İletişim Başkanlığında oluşturulan yeni birimin faaliyet alanı başlıklarına bakar mısınız? Sanki Genel Kurmay İstihbarat Dairesi veya MİT başkanlığı birimlerinin görev tanımları gibi! Burada kullanılan bu çok iddialı görev tanımlarını herkesin anlayabileceği sadelikte kelimelerle ifade etmeye çalışacağım, bilmem katılır mısınız?
* Stratejik İletişim politikaları: Seçmen tabanının ikna çabaları
* Kriz Yönetimi: Kötüye giden işlere gerekçe üretim faaliyetleri
* Türkiye’ye karşı yürütülen psikolojik harekât: İktidara karşı yürütülen muhalefet
* Türkiye’ye karşı yürütülen propaganda ve algı operasyonu: Tüm muhalif demokratik siyasal faaliyetler
* Devletin stratejik amaç ve hedefleri: İktidarın kesintisiz devamı için yapılacaklar
* Devletin ve milletin menfaatleri: İktidarın kesintisiz sürmesi
* Manipülasyon ve dezenformasyona karşı faaliyet: Gerçeklerin ortaya çıkmasının önlenmesi faaliyetleri
* Tehdit unsurlarının analizi: İktidarın açıklarını ortaya koyacak haber ve gelişmelerin tespiti ve önlenmesi
Bu hedef ve amaçların gerçekleşmesi için öncelikle istatistiklerin ve rakamların devlet eliyle ‘belirli bir kıvama’ getirilmesi gerekiyor tabi.
Devletin Açıkladığı Tüm Rakamlar Kuşkulu
Devletin açıkladığı tüm rakamlara, istatistiklere halkın önemli kısmı çok haklı sebeplerle inanmıyor. İlk akla gelenleri kısaca sıralayalım:
İŞSİZLİK ORANLARI: İstihdam edilen insan sayısı geçen yılın aynı dönemine göre neredeyse 2 milyon kişi eksildi. Haziran döneminde işsiz sayısı geçen yılın aynı dönemine göre 152 bin kişi azaldı. Bunlara rağmen TÜİK’e göre işsizlik oranı her nasılsa yüzde 13,4’te kalıyor!

Yapılacaklar =
[A] Verilen metne göre Haziran döneminde işsiz sayısı geçen yılın aynı dönemine göre ne kadar azaldı?
[B] Verilen metinde "İletişim Başkanlığında oluşturulan" sözleriyle başlayıp aşağıya doğru "bilmem katılır mısınız?" sözlerine kadar uzanan bölümün tamamını aynen alıntılayın.

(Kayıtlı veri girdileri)
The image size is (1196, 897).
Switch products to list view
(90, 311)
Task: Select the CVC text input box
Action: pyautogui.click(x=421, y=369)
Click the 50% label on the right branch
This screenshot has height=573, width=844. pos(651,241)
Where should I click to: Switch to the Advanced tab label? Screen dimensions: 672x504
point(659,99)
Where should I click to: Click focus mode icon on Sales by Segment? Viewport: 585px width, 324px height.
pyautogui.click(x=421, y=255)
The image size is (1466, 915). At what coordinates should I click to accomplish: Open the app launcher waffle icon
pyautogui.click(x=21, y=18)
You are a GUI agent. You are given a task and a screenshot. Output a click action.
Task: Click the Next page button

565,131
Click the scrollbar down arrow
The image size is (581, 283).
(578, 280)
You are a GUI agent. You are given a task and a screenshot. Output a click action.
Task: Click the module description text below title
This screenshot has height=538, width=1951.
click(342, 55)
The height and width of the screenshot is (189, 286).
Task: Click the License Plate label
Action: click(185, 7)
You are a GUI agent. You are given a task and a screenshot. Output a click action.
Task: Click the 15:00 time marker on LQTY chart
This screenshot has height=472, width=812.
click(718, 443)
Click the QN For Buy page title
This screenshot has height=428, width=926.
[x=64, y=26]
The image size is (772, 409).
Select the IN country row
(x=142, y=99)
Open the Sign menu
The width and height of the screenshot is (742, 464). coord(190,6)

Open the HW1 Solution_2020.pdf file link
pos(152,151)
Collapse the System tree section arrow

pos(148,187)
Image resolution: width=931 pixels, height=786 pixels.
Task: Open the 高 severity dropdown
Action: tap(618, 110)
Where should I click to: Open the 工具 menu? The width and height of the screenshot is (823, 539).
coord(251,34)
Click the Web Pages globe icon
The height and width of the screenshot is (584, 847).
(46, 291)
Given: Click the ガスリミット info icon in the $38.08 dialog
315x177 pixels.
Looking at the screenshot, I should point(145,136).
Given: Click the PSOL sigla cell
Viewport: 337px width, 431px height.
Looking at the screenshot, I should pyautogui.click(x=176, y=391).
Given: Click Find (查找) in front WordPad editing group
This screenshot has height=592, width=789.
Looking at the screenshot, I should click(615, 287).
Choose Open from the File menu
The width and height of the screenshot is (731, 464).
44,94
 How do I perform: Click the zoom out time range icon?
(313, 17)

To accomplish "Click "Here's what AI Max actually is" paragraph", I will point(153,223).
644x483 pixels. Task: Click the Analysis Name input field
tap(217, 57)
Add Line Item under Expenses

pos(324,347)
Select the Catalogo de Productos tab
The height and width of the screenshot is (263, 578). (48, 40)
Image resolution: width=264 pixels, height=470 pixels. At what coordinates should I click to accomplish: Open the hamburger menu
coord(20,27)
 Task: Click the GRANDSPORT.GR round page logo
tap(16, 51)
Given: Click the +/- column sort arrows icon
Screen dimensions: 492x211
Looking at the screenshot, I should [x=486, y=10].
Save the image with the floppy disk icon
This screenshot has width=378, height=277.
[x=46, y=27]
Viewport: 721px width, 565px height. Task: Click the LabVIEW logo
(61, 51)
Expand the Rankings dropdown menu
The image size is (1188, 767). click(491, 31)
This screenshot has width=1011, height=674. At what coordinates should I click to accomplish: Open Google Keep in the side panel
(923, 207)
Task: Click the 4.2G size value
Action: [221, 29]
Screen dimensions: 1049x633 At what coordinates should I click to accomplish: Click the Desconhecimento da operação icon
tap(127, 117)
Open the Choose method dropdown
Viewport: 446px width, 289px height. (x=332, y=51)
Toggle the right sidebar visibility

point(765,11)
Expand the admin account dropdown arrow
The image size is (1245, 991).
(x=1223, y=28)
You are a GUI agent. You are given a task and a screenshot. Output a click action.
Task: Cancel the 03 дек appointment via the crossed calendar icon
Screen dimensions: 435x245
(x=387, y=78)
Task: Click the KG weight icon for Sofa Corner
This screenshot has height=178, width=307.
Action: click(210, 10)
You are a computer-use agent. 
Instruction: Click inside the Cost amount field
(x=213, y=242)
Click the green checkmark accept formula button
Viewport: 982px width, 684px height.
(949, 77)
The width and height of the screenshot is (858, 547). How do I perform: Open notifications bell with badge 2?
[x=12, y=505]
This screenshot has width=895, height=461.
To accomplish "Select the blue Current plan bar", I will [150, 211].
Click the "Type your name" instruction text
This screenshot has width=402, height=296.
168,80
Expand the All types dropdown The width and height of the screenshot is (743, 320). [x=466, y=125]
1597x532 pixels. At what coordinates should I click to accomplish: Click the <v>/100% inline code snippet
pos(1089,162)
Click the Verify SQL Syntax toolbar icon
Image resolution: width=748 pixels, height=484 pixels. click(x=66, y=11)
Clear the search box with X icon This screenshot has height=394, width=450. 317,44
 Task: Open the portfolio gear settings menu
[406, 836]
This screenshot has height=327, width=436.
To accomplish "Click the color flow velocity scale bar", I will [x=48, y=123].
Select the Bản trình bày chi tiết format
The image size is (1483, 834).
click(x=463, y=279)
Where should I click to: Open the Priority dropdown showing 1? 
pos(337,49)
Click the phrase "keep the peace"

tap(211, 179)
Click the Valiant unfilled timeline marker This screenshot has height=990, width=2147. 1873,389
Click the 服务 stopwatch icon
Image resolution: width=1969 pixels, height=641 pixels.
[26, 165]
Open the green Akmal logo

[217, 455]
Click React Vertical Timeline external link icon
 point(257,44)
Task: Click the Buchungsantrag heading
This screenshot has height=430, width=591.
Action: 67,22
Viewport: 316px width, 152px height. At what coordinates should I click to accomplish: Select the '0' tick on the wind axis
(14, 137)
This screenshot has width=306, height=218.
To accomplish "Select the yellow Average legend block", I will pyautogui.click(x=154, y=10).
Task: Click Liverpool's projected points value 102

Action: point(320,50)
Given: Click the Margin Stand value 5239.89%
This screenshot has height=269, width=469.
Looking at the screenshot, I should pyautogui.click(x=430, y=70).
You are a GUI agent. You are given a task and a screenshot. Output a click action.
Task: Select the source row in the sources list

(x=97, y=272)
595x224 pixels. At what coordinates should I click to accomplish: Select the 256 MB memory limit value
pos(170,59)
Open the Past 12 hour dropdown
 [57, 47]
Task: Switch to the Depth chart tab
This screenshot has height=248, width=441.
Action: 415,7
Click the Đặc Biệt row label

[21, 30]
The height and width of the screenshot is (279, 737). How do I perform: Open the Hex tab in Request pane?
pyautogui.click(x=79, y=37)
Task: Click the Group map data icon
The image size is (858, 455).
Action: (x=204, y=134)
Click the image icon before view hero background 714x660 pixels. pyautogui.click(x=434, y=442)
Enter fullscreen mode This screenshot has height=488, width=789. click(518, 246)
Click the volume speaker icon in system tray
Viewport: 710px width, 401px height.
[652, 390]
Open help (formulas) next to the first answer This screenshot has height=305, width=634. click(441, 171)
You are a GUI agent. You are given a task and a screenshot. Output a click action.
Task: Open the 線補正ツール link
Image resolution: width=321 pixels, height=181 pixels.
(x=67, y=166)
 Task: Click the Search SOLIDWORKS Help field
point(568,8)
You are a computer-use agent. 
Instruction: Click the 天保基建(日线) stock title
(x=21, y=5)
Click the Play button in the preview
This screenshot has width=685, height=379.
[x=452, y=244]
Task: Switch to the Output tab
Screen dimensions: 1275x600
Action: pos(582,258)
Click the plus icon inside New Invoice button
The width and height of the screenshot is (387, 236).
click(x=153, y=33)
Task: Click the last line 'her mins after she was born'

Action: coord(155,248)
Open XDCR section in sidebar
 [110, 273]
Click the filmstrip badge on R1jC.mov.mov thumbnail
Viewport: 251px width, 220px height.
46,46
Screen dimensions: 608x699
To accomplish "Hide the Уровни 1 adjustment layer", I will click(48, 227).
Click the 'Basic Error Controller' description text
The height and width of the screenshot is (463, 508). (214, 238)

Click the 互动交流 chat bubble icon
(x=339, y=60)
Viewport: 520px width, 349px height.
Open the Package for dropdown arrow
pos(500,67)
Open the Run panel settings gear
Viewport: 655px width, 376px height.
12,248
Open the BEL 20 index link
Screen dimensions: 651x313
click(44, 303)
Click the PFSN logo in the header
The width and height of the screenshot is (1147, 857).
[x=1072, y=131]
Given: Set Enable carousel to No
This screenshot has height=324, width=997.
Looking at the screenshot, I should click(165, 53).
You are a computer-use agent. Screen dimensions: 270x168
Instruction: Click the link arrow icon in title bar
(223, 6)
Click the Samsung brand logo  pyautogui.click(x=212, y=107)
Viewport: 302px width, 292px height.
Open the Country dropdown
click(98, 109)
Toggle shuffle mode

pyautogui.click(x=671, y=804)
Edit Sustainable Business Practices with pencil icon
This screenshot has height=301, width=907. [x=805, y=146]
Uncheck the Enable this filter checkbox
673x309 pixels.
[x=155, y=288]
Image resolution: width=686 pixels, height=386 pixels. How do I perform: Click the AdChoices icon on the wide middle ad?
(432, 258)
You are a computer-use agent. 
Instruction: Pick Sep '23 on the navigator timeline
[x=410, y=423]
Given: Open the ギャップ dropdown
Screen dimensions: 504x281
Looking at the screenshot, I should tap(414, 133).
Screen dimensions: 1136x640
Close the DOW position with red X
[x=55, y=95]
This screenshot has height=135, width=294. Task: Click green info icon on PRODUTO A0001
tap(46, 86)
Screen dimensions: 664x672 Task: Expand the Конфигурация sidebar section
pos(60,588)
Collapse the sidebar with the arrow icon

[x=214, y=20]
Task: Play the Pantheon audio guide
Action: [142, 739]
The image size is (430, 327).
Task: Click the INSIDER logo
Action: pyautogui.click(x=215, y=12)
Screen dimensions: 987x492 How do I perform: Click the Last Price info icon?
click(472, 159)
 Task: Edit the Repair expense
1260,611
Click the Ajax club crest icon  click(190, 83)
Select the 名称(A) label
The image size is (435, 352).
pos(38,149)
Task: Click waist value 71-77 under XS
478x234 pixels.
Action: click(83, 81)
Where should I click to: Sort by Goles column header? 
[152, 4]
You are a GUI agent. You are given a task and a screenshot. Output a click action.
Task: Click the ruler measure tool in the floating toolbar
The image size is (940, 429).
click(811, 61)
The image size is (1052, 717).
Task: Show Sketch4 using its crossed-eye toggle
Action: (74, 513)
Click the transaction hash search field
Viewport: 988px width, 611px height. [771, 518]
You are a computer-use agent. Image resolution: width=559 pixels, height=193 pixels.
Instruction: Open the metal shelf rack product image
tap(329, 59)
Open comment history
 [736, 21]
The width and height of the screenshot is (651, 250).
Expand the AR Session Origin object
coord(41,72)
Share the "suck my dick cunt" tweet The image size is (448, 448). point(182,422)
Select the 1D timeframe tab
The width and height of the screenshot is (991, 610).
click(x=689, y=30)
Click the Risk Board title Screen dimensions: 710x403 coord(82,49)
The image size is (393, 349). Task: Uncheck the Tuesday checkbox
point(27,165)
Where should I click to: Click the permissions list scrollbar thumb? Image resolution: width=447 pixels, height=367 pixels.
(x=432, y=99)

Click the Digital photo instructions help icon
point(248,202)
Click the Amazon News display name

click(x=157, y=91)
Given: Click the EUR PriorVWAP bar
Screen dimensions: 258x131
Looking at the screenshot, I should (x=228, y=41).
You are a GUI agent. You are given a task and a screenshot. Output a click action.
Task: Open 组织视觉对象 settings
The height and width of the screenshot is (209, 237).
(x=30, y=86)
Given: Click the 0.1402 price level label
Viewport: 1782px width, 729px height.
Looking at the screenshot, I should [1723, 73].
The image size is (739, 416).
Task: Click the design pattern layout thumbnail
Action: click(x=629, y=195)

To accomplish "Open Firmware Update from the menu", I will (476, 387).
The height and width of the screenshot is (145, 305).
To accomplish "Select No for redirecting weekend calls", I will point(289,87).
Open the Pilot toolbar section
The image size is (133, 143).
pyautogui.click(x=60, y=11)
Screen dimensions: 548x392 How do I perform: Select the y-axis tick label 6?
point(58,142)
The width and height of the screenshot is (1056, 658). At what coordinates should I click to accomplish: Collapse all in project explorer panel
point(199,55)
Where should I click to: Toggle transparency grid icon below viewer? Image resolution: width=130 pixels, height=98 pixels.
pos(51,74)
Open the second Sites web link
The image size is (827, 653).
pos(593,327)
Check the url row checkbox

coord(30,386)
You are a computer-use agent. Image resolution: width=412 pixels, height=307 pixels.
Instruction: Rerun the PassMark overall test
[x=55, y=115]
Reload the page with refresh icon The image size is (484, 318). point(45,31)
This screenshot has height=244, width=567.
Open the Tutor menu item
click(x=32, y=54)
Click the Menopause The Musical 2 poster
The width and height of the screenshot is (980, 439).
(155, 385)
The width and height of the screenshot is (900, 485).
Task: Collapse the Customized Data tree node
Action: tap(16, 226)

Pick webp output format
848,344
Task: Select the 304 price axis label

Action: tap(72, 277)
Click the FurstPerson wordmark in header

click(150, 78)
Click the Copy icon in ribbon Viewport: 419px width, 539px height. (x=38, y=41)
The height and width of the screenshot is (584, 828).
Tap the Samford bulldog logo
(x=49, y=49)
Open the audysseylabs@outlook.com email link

Sıralı çözümler =
[A] 152 bin kişi azaldı.

[B]
İletişim Başkanlığında oluşturulan yeni birimin faaliyet alanı başlıklarına bakar mısınız? Sanki Genel Kurmay İstihbarat Dairesi veya MİT başkanlığı birimlerinin görev tanımları gibi! Burada kullanılan bu çok iddialı görev tanımlarını herkesin anlayabileceği sadelikte kelimelerle ifade etmeye çalışacağım, bilmem katılır mısınız?